Les chercheurs pensent que l’hormone mélatonine peut non seulement améliorer le sommeilmais aussi diminuer la dépression qui a été exacerbée par le manque de sommeil. De nombreux patients qui commencent à prendre des antidépresseurs comme le Prozac (R) continuent à souffrir d’insomnie pendant la période de trois à cinq semaines qui précède l’action du médicament. L’insomnie est l’un des symptômes les plus courants – et les plus débilitants – de la dépression, qui affecte la vie de près de 15 % de la population adulte.
La mélatonine, une hormone qui joue un rôle essentiel dans le réglage de l’horloge biologique du corps, a fait l’objet d’une grande attention pour sa capacité à induire le sommeil chez les individus et à « réinitialiser » les rythmes circadiens du corps résultant du décalage horaire et d’autres troubles du sommeil.
La mélatonine utilisée dans l’étude de Northwestern a été soumise à des tests rigoureux par la Food and Drug Administration pour garantir sa pureté et sa sécurité d’utilisation chez les humains. Les pharmaciens du Northwestern Memorial Hospital prépareront spécialement les gélules de mélatonine pour l’étude selon les directives strictes de la FDA afin de garantir une qualité et une puissance uniformes. Ce processus aidera également les chercheurs à déterminer la quantité de mélatonine nécessaire pour rétablir un sommeil normal.
Une étude canadienne récente a révélé que de nombreuses pilules étiquetées comme mélatonine dans les magasins d’aliments naturels et les pharmacies contenaient des quantités limitées de mélatonine ou n’en contenaient pas du tout.
Pour participer à l’étude de l’Université Northwestern, les volontaires doivent être âgés de 18 à 65 ans, avoir un diagnostic actuel ou suspecté de dépression, souffrir d’insomnie et ne pas avoir de maladie chronique. En outre, ils ne doivent pas prendre de médicaments antidépresseurs pendant au moins deux semaines avant de participer à l’étude. Les femmes doivent être ménopausées, stérilisées ou utiliser des méthodes contraceptives fiables autres que l’abstinence seule.

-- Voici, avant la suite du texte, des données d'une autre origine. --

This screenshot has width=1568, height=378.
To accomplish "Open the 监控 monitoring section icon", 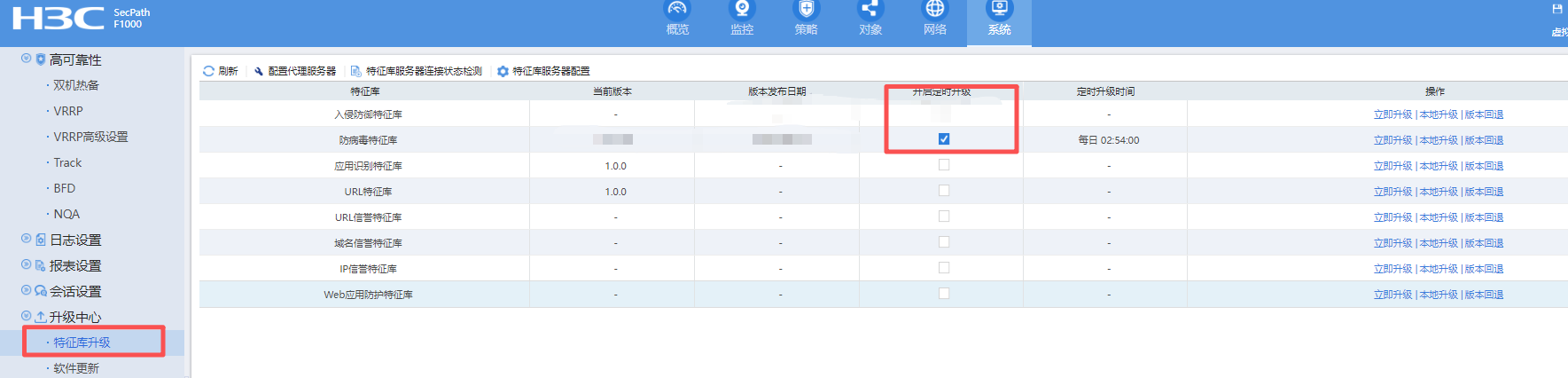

Maria Caserta, M.D., professeur associé de psychiatrie et de sciences du comportement et chercheur au Centre Asher pour l’étude et le traitement des troubles dépressifs à Northwestern, est l’investigateur principal de l’étude.Les co-investigateurs sont Margarita L. Dubocovich, professeur de pharmacologie moléculaire ; Howard Tushman, M.D., un médecin résident du département de psychiatrie et des sciences du comportement ; et Monica I. Masana, professeur assistant de recherche en pharmacologie moléculaire.
Cette étude est financée par le Centre Asher pour l’étude et le traitement des troubles dépressifs du département de psychiatrie et des sciences du comportement de la faculté de médecine et le programme de découverte de médicaments de l’université Northwestern.